Mechanisms of expression, trafficking and biophysical activity regulation of voltage-gated cardiac sodium channels

Abstract

Genetic variants in the SCN5A gene, encoding the cardiac isoform of the NaV1.5 voltage-gated sodium channel, were observed in patients with various hereditary heart diseases. Actual problems of modern electrophysiology covers the search for mechanisms of the disease development and the search for approaches to correct sodium current dysfunction in pathological conditions.In recent decades, significant progress has been achieved in understanding the life cycle of NaV1.5 and the distribution of channels in various microdomains of the plasma membrane.NaV1.5 is regulated at all possible levels from SCN5A expression to control of ubiquitin-dependent degradation.
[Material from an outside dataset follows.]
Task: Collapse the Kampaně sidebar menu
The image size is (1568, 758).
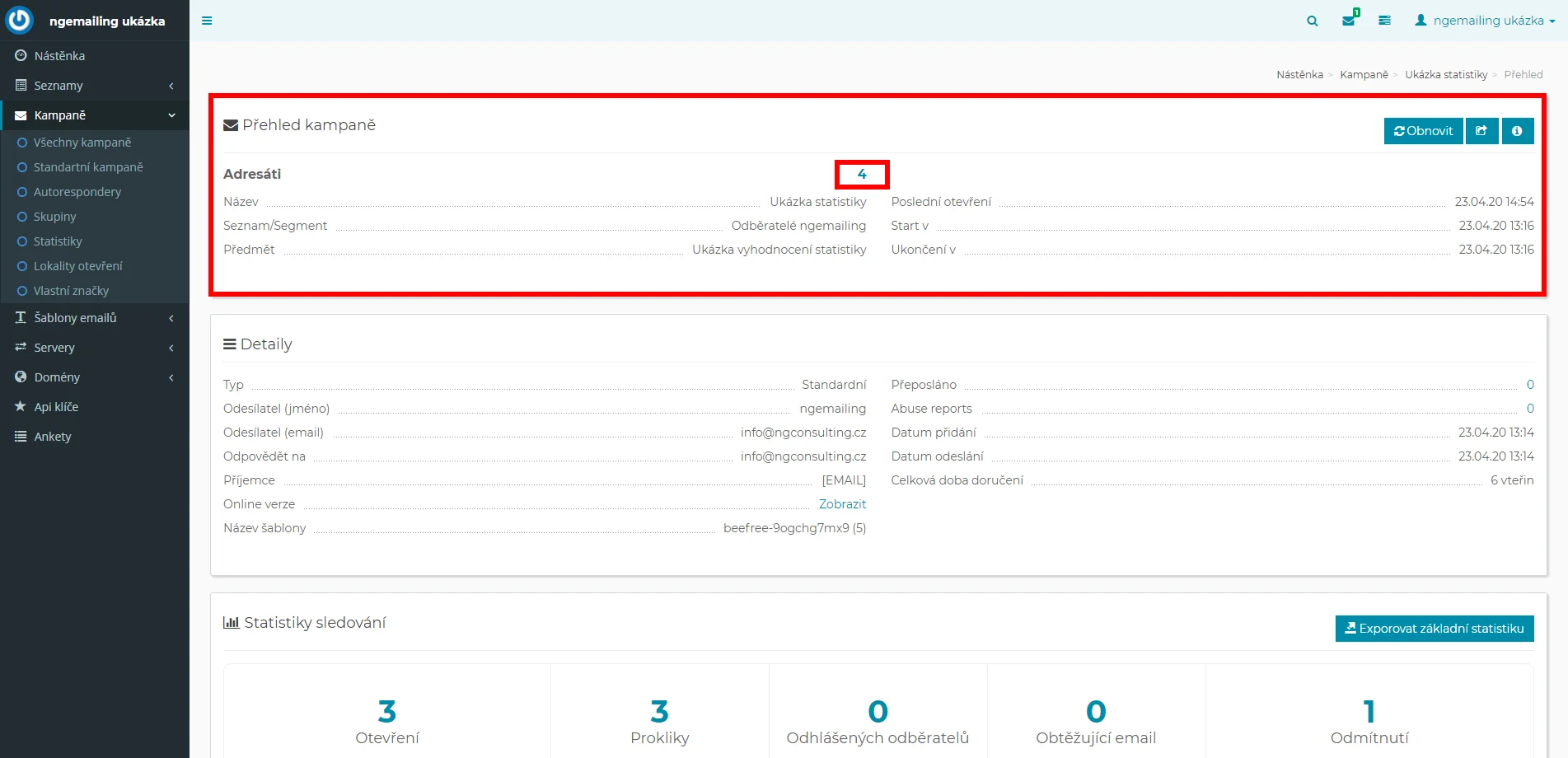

Depending on the microdomain of the plasma membrane, NaV1.5 is part of various macromolecular complexes. Thus, in the lateral membrane, NaV1.5 is co-localized with the dystrophin-syntrophin complex, and in the region of the intercalated disc, sodium channels are surrounded by desmosomal proteins, G-ankyrin, and gap junction proteins. This review systematizes knowledge about NaV1.5 protein partners in different regions of the cardiomyocyte membrane, as well as about post-translational modifications of NaV1.5. Special attention is paid to potential clinical applications. Therapy strategies targeting SCN5A synthesis, NaV1.5 transport, and late sodium current are considered. Thus, the study of the mechanisms regulating the functioning of α-NaV1.5 in the future will play an important role not only in understanding the biology and pathophysiology of NaV1.5, but also in the search for new promising methods of therapy.